◆ **TASK STATEMENT**:
A faithful copy of the data is what is wanted, minus any pictures.

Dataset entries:
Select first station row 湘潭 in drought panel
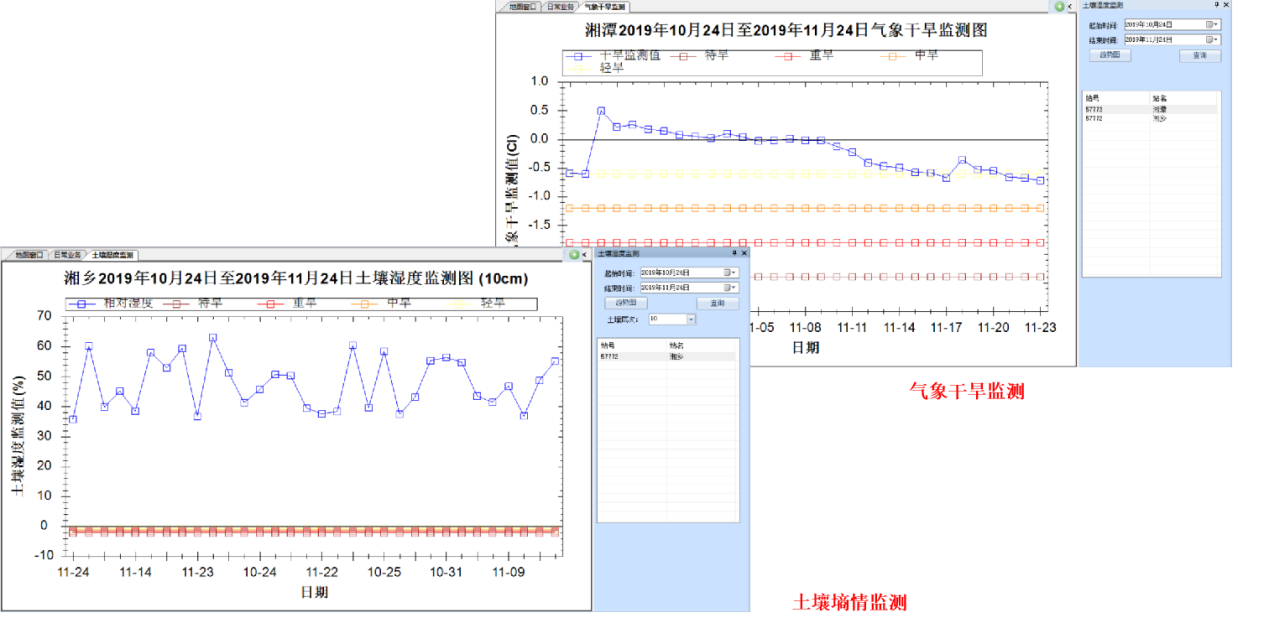This screenshot has width=1269, height=623. point(1150,108)
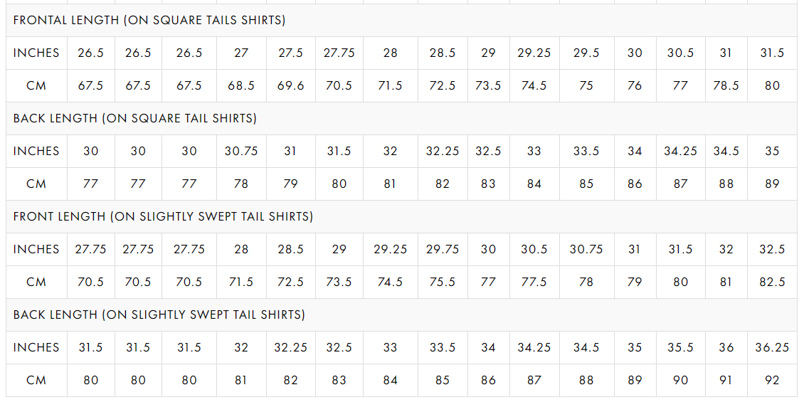The height and width of the screenshot is (407, 800).
Task: Click INCHES label under Frontal Length section
Action: point(36,53)

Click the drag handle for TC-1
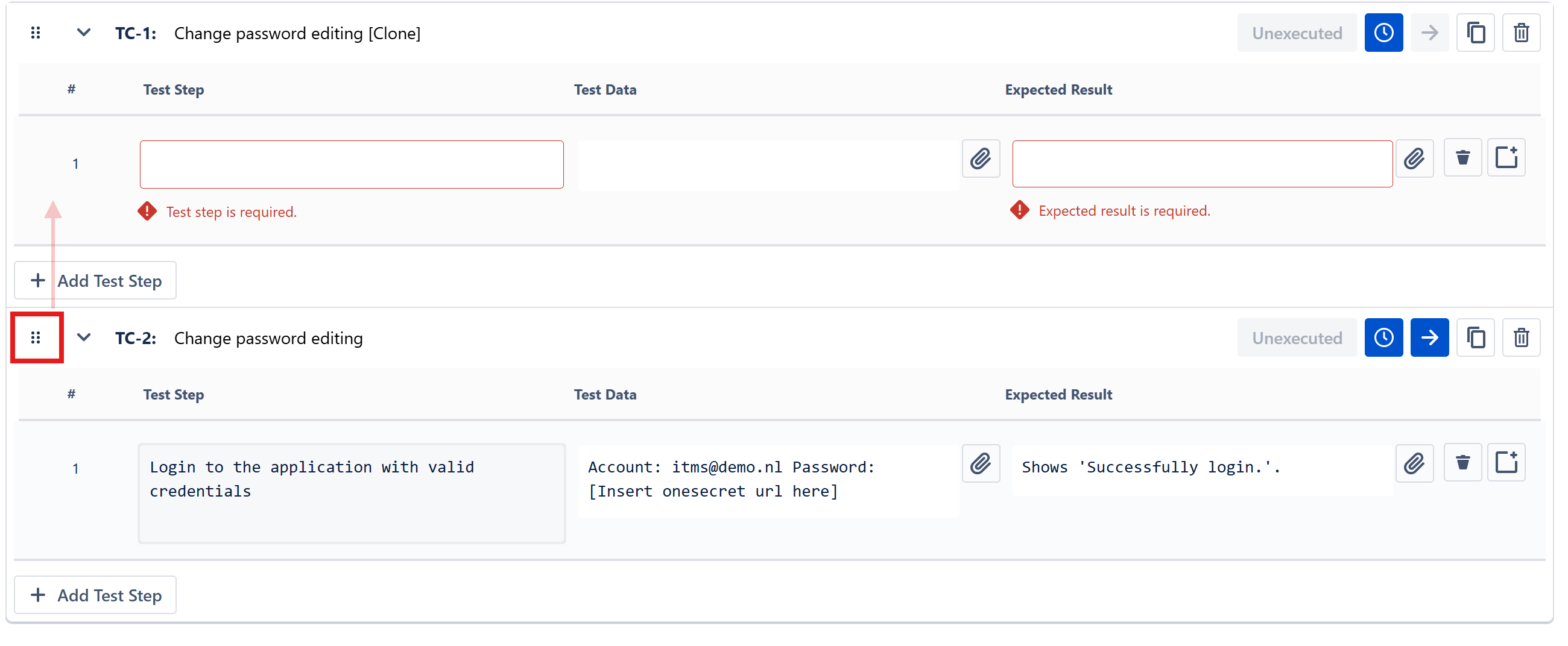[x=36, y=33]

◆ **EXPECTED ANSWER**:
Select first station row 湘潭 in drought panel
This screenshot has width=1269, height=623. point(1150,108)
The height and width of the screenshot is (407, 800).
Task: Click INCHES label under Frontal Length section
Action: point(36,53)

Click the drag handle for TC-1
[x=36, y=33]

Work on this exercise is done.